14. (Original post by lbavfc)
Thank you, so in relation to macrophages and antibodies, is it true that the macrophage can engulf a bacterium more easily if an antibody is bound to one of its antigens?
I would think so, as when the antibody binds to a foreign antigen, it probably releases chemicals that somehow notify other immune cells/defence mechanisms to kill off the pathogen.
15. I need a clear conception abou "Binary Fission" in Bacterial reproduction.
I am also confused about "Founder effect"
16. got a point which i thought of sharing-
Scientific theory or knowledge has a disadvantage.It is always only tentative and can be disproved at any time.That means,a scientific theory only establishes temporarily on the basis of best explanation possible during the development of the theory.It is very much likely to be proved wrong in future.
17. (Original post by phetylheminthes)
I need a clear conception abou "Binary Fission" in Bacterial reproduction.
I am also confused about "Founder effect"
Binary is asexual reproduction, when one bacteria cell divides into two.
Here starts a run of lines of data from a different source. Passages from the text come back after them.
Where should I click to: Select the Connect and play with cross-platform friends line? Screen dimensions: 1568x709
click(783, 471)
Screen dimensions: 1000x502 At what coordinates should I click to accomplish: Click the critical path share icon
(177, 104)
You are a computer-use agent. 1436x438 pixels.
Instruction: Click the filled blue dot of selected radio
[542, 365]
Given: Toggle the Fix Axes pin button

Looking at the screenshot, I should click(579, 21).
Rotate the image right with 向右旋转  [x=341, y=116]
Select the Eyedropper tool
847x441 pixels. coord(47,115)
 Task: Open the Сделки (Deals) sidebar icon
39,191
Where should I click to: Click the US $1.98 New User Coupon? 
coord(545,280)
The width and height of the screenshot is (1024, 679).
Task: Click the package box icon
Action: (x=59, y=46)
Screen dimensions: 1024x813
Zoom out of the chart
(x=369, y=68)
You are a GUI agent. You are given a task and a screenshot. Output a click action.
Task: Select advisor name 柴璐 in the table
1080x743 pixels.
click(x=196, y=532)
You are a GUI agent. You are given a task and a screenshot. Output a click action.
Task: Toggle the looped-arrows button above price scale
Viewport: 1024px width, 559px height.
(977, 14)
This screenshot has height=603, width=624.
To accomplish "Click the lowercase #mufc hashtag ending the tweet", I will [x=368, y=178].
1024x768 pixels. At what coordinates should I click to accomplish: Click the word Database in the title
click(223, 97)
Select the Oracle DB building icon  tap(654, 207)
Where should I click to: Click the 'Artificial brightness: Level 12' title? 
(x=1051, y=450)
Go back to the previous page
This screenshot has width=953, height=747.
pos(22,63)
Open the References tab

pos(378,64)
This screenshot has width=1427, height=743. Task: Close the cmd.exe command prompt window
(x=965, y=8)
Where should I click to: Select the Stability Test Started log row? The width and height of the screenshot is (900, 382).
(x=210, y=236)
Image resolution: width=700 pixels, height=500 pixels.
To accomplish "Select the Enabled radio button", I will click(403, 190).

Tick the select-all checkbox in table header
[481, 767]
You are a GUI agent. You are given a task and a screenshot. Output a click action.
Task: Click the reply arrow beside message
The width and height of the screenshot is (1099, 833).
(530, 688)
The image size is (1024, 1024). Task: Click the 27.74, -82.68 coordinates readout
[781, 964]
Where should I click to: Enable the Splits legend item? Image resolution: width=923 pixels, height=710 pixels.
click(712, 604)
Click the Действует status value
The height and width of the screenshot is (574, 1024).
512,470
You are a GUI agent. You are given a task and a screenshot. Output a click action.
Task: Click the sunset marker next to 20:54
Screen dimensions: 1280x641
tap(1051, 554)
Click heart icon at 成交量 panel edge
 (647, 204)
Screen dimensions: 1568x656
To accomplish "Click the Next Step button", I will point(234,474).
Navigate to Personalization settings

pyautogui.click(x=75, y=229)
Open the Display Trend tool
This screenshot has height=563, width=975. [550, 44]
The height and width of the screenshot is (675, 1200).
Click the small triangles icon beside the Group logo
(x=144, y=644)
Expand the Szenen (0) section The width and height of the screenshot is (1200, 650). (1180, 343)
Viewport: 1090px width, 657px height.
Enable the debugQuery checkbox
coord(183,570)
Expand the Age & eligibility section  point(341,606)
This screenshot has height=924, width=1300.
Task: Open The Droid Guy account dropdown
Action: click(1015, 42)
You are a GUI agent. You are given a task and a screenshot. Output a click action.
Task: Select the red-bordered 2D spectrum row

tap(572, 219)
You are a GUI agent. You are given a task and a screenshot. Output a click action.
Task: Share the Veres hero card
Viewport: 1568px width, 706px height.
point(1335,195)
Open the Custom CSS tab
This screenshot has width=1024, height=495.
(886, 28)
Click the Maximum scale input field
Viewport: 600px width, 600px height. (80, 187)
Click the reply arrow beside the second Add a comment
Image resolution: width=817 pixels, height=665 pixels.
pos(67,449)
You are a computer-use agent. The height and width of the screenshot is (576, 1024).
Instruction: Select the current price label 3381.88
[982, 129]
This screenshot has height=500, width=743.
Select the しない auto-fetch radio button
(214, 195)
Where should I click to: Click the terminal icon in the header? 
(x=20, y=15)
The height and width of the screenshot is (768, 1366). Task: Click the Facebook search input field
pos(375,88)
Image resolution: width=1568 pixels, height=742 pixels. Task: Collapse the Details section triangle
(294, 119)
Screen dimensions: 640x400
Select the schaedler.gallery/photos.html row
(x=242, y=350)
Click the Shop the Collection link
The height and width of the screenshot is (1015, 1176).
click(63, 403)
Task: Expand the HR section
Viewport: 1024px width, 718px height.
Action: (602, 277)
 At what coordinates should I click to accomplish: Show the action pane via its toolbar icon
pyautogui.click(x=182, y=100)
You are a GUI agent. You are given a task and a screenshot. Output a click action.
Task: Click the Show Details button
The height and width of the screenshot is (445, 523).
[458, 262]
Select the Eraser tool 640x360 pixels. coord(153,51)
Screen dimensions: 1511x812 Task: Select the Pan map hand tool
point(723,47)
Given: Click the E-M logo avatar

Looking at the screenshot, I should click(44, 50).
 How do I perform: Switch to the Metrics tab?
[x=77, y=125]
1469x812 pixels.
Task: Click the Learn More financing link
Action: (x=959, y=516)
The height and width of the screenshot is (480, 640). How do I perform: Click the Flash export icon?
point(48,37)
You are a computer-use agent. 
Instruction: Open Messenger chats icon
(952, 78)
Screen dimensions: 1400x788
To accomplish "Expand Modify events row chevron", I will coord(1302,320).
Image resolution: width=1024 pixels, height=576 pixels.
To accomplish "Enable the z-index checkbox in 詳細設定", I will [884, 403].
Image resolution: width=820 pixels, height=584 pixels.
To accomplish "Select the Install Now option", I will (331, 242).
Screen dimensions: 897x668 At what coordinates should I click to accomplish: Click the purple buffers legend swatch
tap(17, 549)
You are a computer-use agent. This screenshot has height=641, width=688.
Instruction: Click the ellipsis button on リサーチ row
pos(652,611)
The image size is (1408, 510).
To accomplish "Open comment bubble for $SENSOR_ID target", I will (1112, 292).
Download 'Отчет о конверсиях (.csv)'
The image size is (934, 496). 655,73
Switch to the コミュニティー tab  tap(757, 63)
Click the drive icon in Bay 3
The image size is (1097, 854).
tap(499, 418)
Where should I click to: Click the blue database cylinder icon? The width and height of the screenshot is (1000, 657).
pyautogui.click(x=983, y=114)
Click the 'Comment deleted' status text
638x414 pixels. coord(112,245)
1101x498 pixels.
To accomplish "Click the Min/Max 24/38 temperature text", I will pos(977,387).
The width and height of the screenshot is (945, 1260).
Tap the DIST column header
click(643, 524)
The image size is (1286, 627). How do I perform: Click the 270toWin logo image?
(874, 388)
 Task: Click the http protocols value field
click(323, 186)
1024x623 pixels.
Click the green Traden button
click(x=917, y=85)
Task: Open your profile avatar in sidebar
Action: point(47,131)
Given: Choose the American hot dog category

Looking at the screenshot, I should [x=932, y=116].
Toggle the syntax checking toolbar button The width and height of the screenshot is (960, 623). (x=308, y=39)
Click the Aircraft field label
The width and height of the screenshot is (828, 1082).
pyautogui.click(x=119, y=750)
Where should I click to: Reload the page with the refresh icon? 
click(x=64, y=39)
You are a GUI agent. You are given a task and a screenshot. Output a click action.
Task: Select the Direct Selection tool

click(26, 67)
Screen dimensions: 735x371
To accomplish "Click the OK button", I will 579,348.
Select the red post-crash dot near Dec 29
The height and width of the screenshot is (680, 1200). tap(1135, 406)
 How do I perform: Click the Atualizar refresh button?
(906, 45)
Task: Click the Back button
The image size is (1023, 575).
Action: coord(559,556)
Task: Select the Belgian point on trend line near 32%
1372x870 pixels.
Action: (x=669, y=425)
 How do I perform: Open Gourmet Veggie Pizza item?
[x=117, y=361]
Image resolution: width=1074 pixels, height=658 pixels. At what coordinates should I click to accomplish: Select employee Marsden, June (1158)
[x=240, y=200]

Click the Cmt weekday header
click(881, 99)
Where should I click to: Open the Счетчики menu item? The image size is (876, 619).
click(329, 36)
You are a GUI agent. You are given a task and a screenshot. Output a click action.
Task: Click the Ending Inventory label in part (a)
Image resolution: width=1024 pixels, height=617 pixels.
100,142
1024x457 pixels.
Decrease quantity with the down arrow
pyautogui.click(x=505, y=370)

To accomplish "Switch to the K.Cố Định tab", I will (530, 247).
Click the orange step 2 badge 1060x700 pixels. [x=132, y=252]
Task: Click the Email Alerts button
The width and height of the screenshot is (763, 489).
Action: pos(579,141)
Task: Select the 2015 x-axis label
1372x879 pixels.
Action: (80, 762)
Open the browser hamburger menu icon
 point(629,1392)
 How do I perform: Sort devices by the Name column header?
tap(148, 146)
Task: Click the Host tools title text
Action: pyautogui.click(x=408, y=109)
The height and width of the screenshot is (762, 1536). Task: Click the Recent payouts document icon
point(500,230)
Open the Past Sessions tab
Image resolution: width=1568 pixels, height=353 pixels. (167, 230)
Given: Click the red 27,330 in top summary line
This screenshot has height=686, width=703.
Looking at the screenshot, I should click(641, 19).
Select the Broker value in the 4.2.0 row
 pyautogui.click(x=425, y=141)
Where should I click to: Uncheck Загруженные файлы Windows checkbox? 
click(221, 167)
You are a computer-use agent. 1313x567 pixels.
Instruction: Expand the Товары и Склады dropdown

And I've never heard of the ''founder effect''. Are you sure we need to know it coz I can't find it on the spec?
18. can anyone tell all a2 bio practicals we need to know about and maybe a site where I can go over the methods,results and conclusion. Because I havent done any practicals as Iam studying by myself.
19. can anyone give a decent explanation of the specific immune responses? every book i have explains it differently and often contradict each other :|
20. (Original post by InItToWinItGetIt?)
Binary is asexual reproduction, when one bacteria cell divides into two. And I've never heard of the ''founder effect''. Are you sure we need to know it coz I can't find it on the spec?
well....i just want to know the whole process of Binary fission.Can you tell me easily and elaborately?
talking about founder effect,we had in in u-2.just trying to know coz u-4 ques might include some topics from u-2(nothing from u-1 for sure).